Thursday, December 7, 2017

Dia Sanggup Bangkitkan

Ayat Bacaan : 2 Raja-Raja 4:8-37; Yohanes 11:12
“Sesudah itu ia berdiri kembali dan berjalan dalam rumah itu sekali ke sana dan sekali ke sini, kemudian meniarap pulalah ia di atas anak itu. Maka bersinlah anak itu sampai tujuh kali, lalu membuka matanya”
(2 Raja-Raja 4:35).


Mendengar kata “bangkit” kita pasti akan selalu teringat akan kebangkitan Tuhan Yesus setelah tiga berada di perut bumi. Dan tidak ada manusia yang pernah mati lalu bangkit lagi setelah 3 hari kecuali Yesus Kristus dan orang-orang yang dibangkitkannya. 

Di dalam Perjanjian Lama dan Perjanjian Baru ada beberapa nabi Allah yang dipakai untuk membangkitkan orang yang sudah meninggal, contohnya: nabi Elia yang membangkitkan anak janda di Sarfat (1 Raja-raja 17:22 ); nabi Elisa yang membangkitkan anak di Sunem (2 Raja-raja 4:35); nabi Yehezkiel yang membangkitkan tulang dan menjadi hidup kembali (Yehezkiel 37:5); Yesus membangkitkan anak perwira di Kapernaum (Lukas 15:24). Lazarus yang dibangkitkan oleh Yesus setelah empat hari meninggal, dan Yesus sendiri mengalami akan kematian dan bangkit di hari yang ke tiga.

Bangkit tidak hanya bicara soal kematian saja, tetapi kata bangkit mengandung banyak arti, contohnya: bangkit dari kemiskinan, bangkit dari sakit penyakit, bangkit dari kebangkrutan dan sebagainya.

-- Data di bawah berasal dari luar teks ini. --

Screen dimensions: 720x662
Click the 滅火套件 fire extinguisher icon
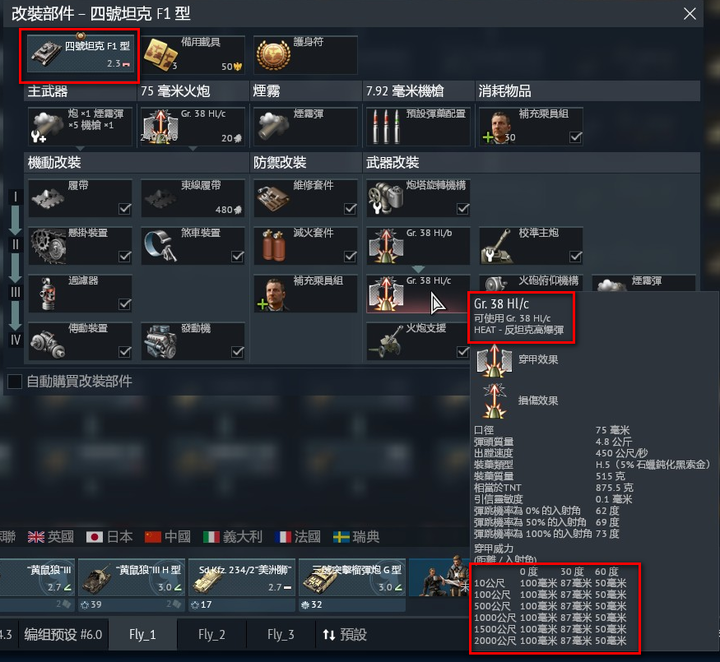[274, 246]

Dan satu hal yang harus benar-benar kita yakini, yakni Allah kita spesial dalam membangkitkan orang yang mati. Seperti tadi disebutkan, kematian di sini berarti juga kematian yang membuat kita terpuruk. Ada orang-orang yang seperti berada dalam kuburan dan mereka tidak tahu bagaimana bangkitnya. Mungkin dahulu kita adalah orang yang berjaya dan terpandang. Tetapi setelah krisis terjadi, kita begitu sulit untuk bangkit lagi, mana hutang semakin meninggi. Inilah saatnya meminta Allah untuk membangkitkan kita.

Yesus berkata, “Akulah kebangkitan dan hidup; barangsiapa percaya kepada-Ku, ia akan hidup walaupun ia sudah mati” (Yohanes 11:25). Dalam arti rohani dia sanggup menghidupkan rohani kita dan membawa kita ke surga, tetapi juga bila hidup kita terpuruk, Dia juga sanggup memulihkan dan membangkitkan kita.

Renungan:
Roma 8:37 berkata, “Tetapi dalam semuanya itu kita lebih dari pada orang-orang yang menang, oleh Dia yang telah mengasihi kita. Percayalah kepada Tuhan Yesus Kristus dengan sepenuh hati dan segenap akal budi kita, dan Tuhan turut bekerja bersama dengan kita.  


Yesus sanggup membangkitkan kita, kecuali kita tidak mau.